Analyzing An Ataxic Dysarthria Patient's Speech with Computer Vision and Audio Processing
Hey everyone, so as you know I have been doing research on patients like myself who have Ataxic Dysarthria and other neurological speech disorders related to diseases and conditions that affect the brain. I was analyzing this file
with a few programs that I have written.
The findings are very informative and I am excited that I am able to explain this to my Tumblr following as I feel it not only promotes awareness but provides an understanding of what we go through with Ataxic Dysarthria.
Analysis of the audio file with an Intonation Visualizer I built
As you can tell this uses a heatmap to visualize loudness and softness of a speaker's voice. I used it to analyze the file and I found some really interesting and telling signs of Ataxic Dysarthria
At 0-1 seconds it is mostly pretty quiet (which is normal because it is harder for patients with AD to start their speaking off. You can notice that around 1-3 seconds it gets louder, and then when she speaks its clearer and louder than the patients voice. However the AD makes the patients speech constantly rise and fall in loudness from around -3 to 0 decibels most of the audio when the patient is speaking. The variation though between 0 and -3 varies quickly though which is a common characteristic in AD
The combination of the constant rising and falling in loudness and intonation as well as problems getting sentences started is one of the things that makes it so hard for people to understand those with Ataxic Dysarthria.

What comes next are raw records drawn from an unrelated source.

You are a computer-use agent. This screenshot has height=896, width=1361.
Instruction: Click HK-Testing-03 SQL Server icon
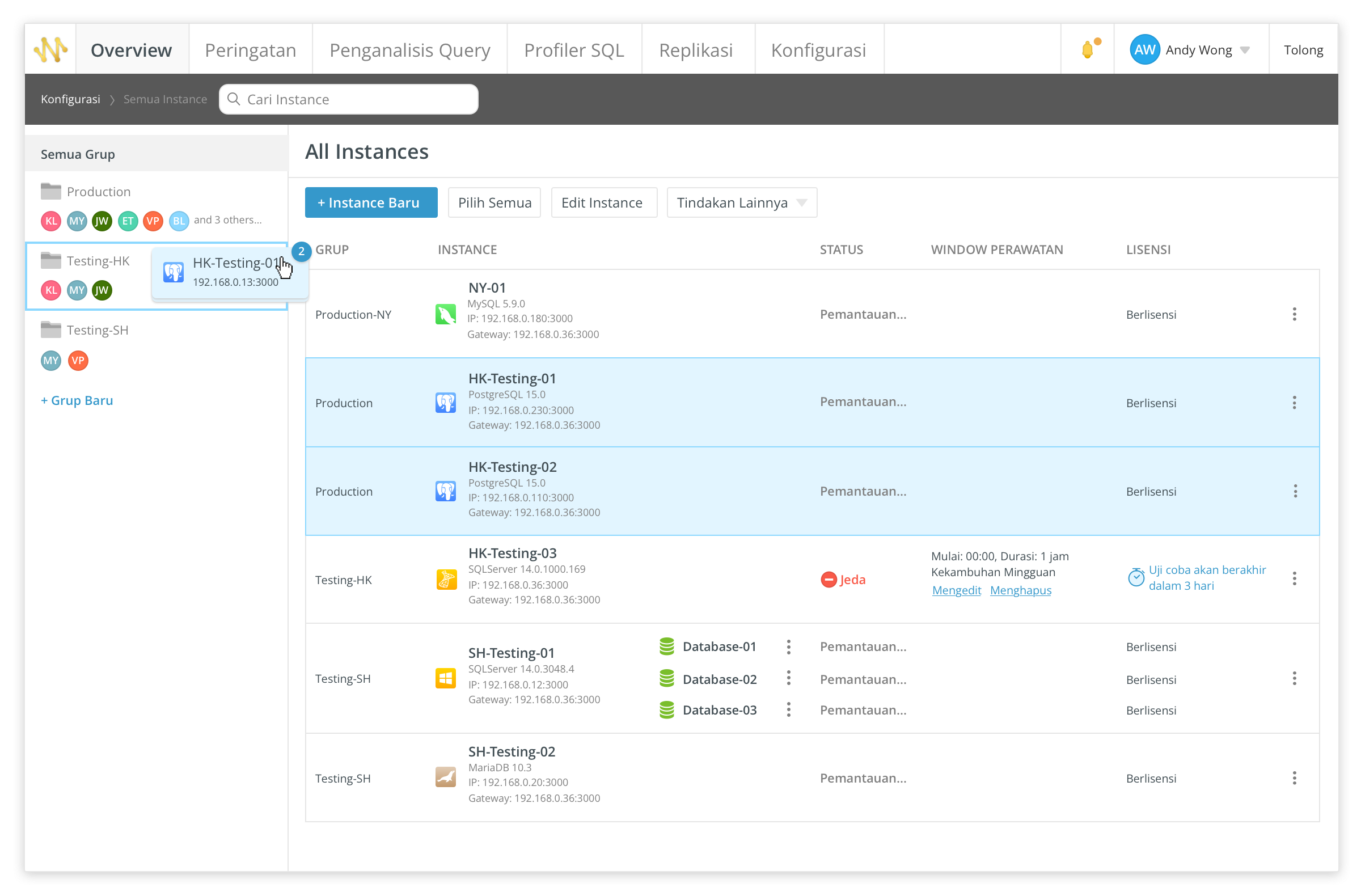446,580
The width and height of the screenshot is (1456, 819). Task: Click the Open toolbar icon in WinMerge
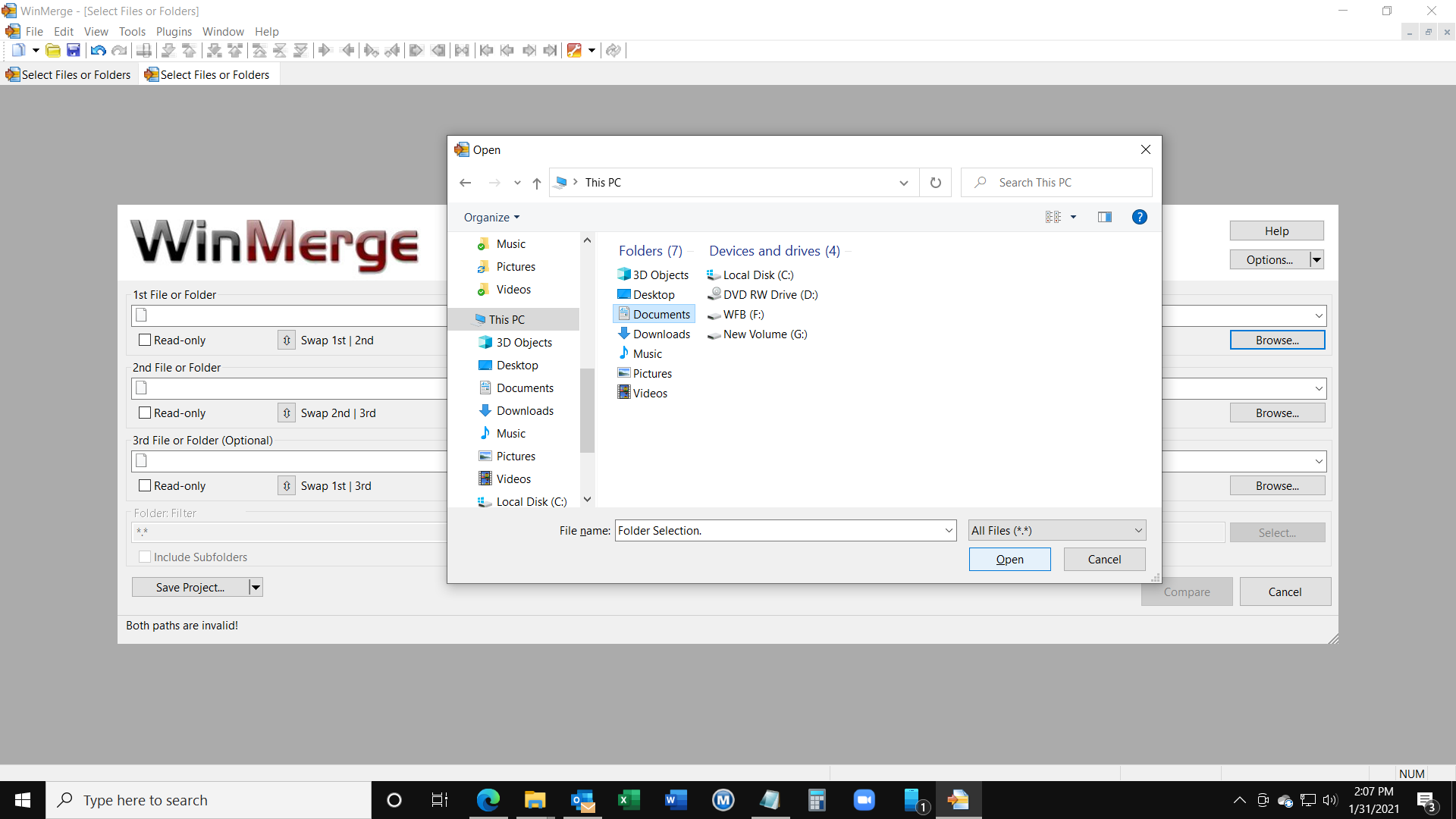53,50
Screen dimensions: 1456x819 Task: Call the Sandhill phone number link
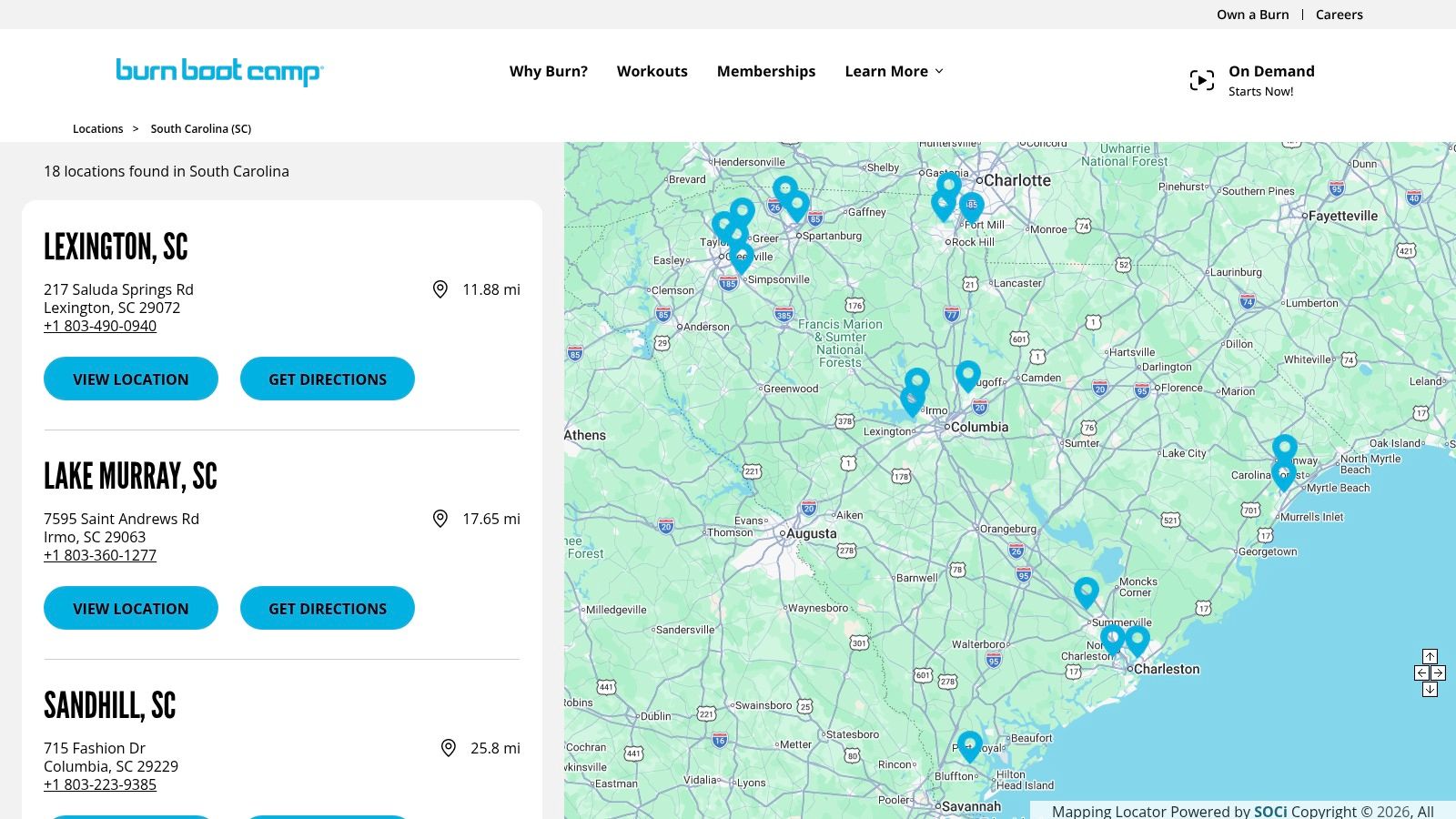pos(100,784)
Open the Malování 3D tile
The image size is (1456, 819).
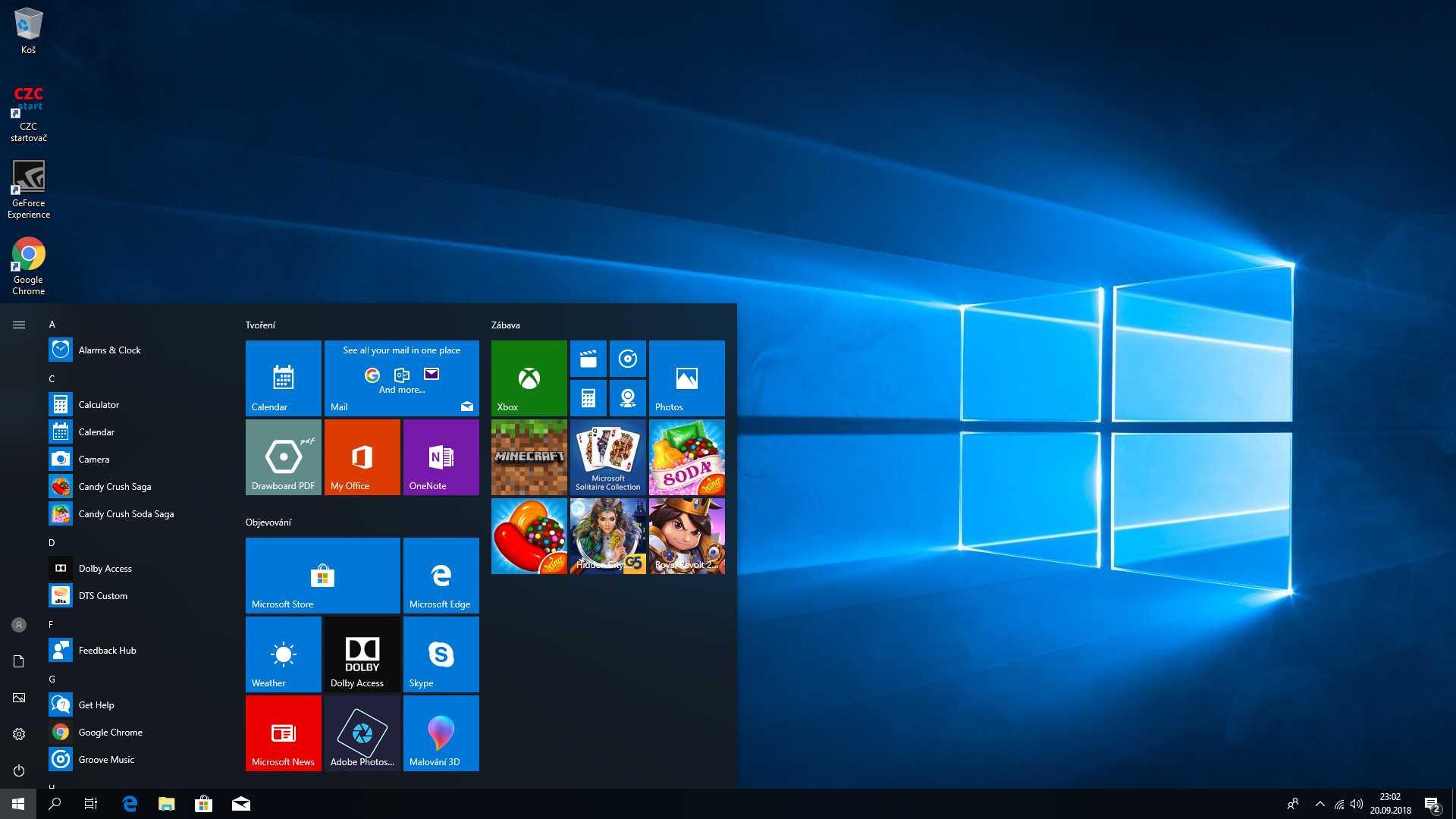[441, 733]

The second method I used is using a line graph (plotted) that gives an example of the rate of speech and elongated syllables of the patient.
As you can see I primarily used the Google Speech Recognition library to transcribe and count the syllables using Pyphen via "hyphenated" (elongated) words in the speech of the patient. This isn't the most effective method but it worked well for this example and here is the results plotted out using Matplotlib:
As you can see when they started talking at first there was a rise from the softer speech, as the voice of the patient got louder, they were speaking faster (common for those with AD / and HD) my hypothesis (and personal experience) is that this is how we try to get our words out where we can be understood by "forcing" out words resulting in a rise and fall of syllables / rate of speech that we see at the first part. The other spikes typically happen when she speaks but there is another spike at the end which you can see as well when the patient tries to force more words out.
This research already indicates a pretty clear pattern what is going on in the patients speech. As they try to force out words, their speech gets faster and thus gets louder as they try to communicate.
I hope this has been informative for those who don't know much about speech pathology or neurological diseases. I know it's already showing a lot of exciting progress and I am continuing to develop scripts to further research on this subject so maybe we can all understand neurological speech disorders better.
As I said, I will be posting my research and findings as I go. Thank you for following me and keeping up with my posts!